Target Exam

CUET

Subject

Economics

Chapter

Indian Economic Development: Comparative Development Experiences of India and its Neighbours

Question:

It has to be remembered that despite being endowed with vast natural resources, there is little similarity between the political power setup of India - the largest democracy of the world which is wedded to a secular and deeply liberal Constitution for more than half a century, and the militarist political power structure of Pakistan or the command economy of China that has only recently started moving towards a democratic system and more liberal economic restructuring respectively. However, India, Pakistan and China have many similarities in their developmental strategies? All the three nations have started towards their developmental path at the same time. While India and Pakistan became independent nations in 1947, People’s Republic of China was established in 1949.

All three countries had started planning their development strategies in similar ways. While India announced its first Five Year Plan for 1951–56, Pakistan announced its first five year plan, now called the Medium Term Development Plan, in 1956. China announced its First Five Year Plan in 1953. India and Pakistan adopted similar strategies, such as creating a large public sector and raising public expenditure on social development. Till the 1980s, all the three countries had similar growth rates and per capita incomes.
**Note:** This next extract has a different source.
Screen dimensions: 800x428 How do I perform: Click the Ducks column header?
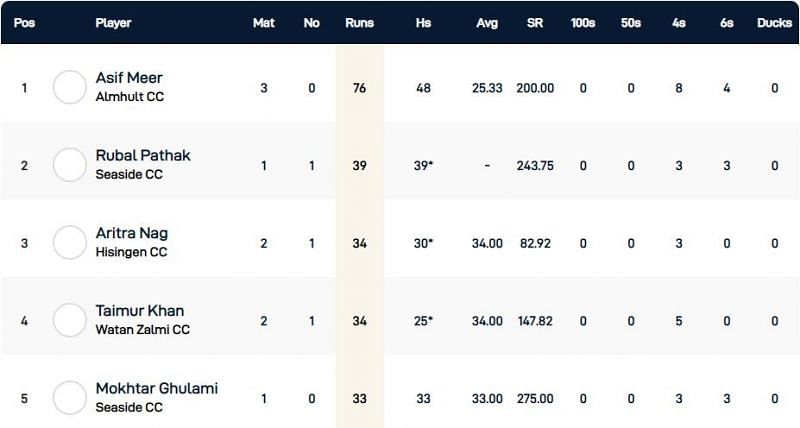pyautogui.click(x=774, y=23)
These were the enterprises which were owned and operated by local collectives in China. Post reforms in 1978, they were allowed to produce goods. Identify the same.

Options:

Township and village enterprises

State Owned Enterprises

Special Economic Zones

Communes

Correct Answer:

Township and village enterprises

Explanation:

The correct answer is Option 1:Township and village enterprises

The present day fast industrial growth in China can be traced back to the reforms introduced in 1978. China introduced reforms in phases. In the initial phase, reforms were initiated in agriculture, foreign trade and investment sectors. In agriculture, for instance, commune lands were divided into small plots, which were allocated (for use not ownership) to individual households. They were allowed to keep all income from the land after paying stipulated taxes. In the later phase, reforms were initiated in the industrial sector. Private sector firms, in general, and township and village enterprises, i.e., those enterprises which were owned and operated by local collectives, in particular, were allowed to produce goods. At this stage, enterprises owned by government (known as State Owned Enterprises—SOEs), which we, in India, call public sector enterprises, were made to face competition. The reform process also involved dual pricing. This means fixing the prices in two ways; farmers and industrial units were required to buy and sell fixed quantities of inputs and outputs on the basis of prices fixed by the government and the rest were purchased and sold at market prices. Over the years, as production increased, the proportion of goods or inputs transacted in the market also increased. In order to attract foreign investors, special economic zones were set up.